The Atlantic notices the obvious.

... [S]ays established Hollywood director Jon Favreau: "It is a game-changer from a production standpoint certainly in the way he's using motion capture and operating a camera within a volume... the line between animation and live action is blurring in many ways." Favreau told an interviewer he will mimic Cameron's use of motion capture and CGI in his upcoming action film Iron Man 2 ...

Sitting in the middle of Animationland, I've been noting for, oh, a couple of decades that the "line" between animation and live-action has been fading away. Thanks to the digital revolution, animated components in live-action now take up way more screen time. Animated effects and characters and stunt doubles. Virtual sets. It's all standard stuff now. In fact, if you've got yourself a big live-action extravaganza, you've got to have loads of this stuff in your movie or you're not really legitimate.

What this means is that the overall animation industry has grown steadily, even as different segments of Toonland have bounced up and down. Back in 1960, there were a couple of thousand cartoon people working in L.A. Hanna-Barbera and Disney a couple of small pretenders, various commercial houses, and that was about it. Now there's eight or nine times as many people employed in the multiple branches of what we're pleased to call animation, everything from live-action effects to television graphics to video and on-line games to traditional toonage and its teevee cousins.

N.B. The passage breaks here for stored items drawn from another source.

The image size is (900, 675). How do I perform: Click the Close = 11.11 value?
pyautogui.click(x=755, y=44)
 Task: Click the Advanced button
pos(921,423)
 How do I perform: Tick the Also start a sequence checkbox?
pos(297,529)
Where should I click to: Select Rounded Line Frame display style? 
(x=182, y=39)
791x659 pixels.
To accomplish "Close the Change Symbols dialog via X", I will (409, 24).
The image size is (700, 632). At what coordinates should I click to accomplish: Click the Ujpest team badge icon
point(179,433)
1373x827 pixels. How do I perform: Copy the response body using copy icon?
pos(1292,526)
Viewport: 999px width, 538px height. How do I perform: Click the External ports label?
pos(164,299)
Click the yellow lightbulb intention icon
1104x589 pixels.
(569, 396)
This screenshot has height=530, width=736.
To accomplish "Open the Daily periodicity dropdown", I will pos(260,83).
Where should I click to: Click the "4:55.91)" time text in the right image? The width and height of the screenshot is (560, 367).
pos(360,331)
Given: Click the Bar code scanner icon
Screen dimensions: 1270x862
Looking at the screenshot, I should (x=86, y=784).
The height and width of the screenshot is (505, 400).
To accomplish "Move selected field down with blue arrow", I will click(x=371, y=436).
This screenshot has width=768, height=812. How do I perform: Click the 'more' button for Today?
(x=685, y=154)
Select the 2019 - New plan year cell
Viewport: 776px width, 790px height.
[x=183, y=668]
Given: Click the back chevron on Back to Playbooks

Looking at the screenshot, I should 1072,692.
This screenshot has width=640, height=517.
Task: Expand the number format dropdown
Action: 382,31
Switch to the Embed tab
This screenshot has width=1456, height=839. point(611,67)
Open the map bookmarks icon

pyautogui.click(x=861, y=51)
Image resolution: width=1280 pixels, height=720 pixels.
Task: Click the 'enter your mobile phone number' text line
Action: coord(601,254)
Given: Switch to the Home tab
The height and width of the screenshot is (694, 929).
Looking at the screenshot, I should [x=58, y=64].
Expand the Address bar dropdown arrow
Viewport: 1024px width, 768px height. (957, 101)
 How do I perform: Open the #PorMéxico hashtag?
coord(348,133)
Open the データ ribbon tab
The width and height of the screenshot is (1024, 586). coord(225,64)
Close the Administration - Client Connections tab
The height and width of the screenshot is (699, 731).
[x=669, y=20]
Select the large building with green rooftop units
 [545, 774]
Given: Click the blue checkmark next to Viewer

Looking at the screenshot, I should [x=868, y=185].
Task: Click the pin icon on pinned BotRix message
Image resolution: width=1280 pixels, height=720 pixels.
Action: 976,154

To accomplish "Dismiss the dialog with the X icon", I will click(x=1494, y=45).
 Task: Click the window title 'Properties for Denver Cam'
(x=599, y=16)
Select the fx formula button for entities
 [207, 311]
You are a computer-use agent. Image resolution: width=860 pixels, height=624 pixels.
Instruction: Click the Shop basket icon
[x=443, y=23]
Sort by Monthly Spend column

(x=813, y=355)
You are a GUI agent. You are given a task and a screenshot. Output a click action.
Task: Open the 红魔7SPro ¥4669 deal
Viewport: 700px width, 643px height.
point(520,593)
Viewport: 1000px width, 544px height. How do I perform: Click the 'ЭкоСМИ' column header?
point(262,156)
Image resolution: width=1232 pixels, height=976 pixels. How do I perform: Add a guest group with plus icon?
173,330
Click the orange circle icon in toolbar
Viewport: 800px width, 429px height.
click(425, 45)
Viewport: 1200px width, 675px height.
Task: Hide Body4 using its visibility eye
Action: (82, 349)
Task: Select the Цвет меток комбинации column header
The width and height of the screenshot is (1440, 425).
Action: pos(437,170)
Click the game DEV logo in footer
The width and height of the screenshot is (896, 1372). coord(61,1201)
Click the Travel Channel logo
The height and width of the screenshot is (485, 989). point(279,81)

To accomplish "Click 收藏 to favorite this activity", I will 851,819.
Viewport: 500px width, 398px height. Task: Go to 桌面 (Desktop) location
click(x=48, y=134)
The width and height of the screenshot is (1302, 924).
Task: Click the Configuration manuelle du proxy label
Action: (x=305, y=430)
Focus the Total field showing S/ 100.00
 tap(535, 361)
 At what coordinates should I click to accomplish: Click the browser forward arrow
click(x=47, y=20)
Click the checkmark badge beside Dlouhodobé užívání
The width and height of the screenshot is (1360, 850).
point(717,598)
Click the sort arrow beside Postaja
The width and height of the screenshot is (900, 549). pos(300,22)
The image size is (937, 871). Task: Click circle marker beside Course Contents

So the fact that a national magazine now takes note that the latest big-budget picture is changing the landscape of movie-making is fun, but obvious. It's been going on for years. Avatar might increase the velocity of change in the business, but it won't change the direction. That was determined long ago.

28 comments:

Anonymous said...

And the largest job category in the union is, what? Foolish me, I wasted most of my life drawing. No wonder it's no longer called The Screen CARTOONIST'S Guild. All those numbers are good for you, not so good for us. How many Technical Directors are signing up for the Life Drawing class?

Anonymous said...

How many Technical Directors are signing up for the Life Drawing class?

Yo, I'm a TD, and I take life drawing classes at the American Animation Institute every chance I get.

Anonymous said...

I started off as a traditional artist and ended up learning the technical director trade. I took a ton of life drawing classes back then.

How many 2d animators bothered to try learning some maya? Probably not the unemployed ones.

First anon. said...

Have you tried that recently?

Anonymous said...

No but I stayed at a Holiday Inn recently.

First anon said...

Ha ha. I was making a couple of serious points. First, about the nature of the work; it's nice to know that artists have successfully made the transition into CG work. I must have the wrong idea of exactly what a TD is or does. Maybe that position isn't what it used to be. Suffice to say it does not involve cartooning or drawing.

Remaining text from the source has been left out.